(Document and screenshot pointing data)

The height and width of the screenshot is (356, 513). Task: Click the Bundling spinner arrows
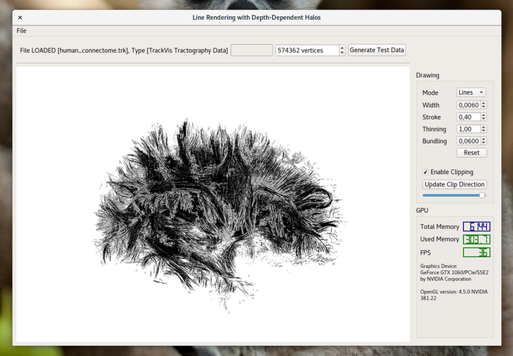[484, 141]
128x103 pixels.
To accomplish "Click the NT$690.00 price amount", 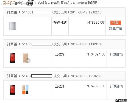I will [x=96, y=23].
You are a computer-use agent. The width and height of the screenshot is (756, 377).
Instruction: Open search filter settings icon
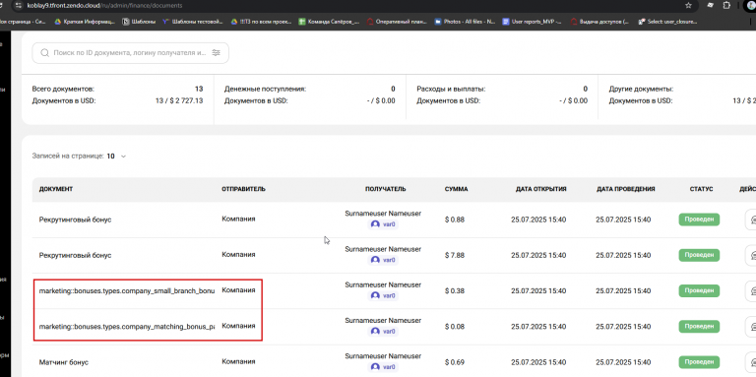pos(216,53)
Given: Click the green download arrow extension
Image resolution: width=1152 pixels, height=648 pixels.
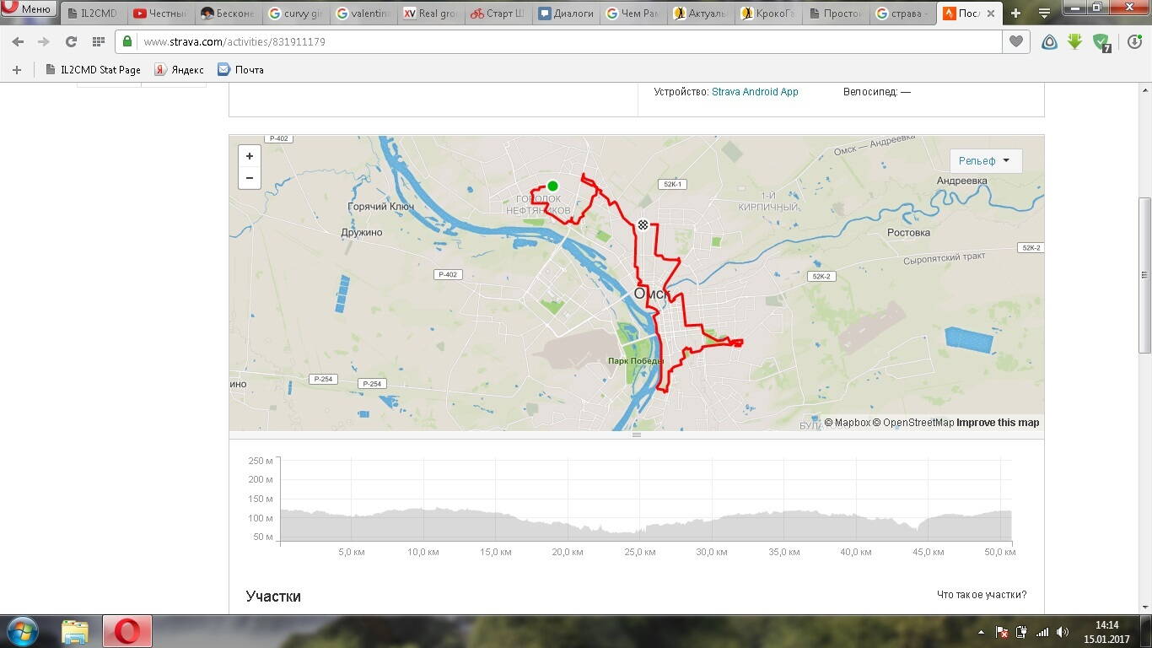Looking at the screenshot, I should point(1074,41).

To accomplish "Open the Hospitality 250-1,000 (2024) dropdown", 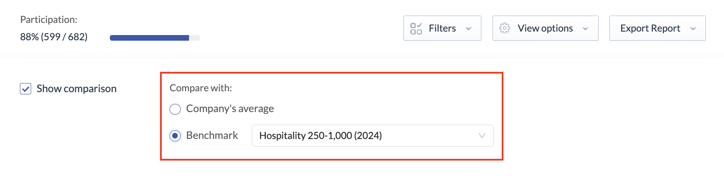I will (x=372, y=136).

Aim of the task:
Show every line of the data above that contains the string "width", treating uppercase and lowercase as different.

Written answer:
The height and width of the screenshot is (356, 513). Task: Click the Bundling spinner arrows
You are a computer-use agent. The width and height of the screenshot is (756, 377).
Image resolution: width=1152 pixels, height=648 pixels.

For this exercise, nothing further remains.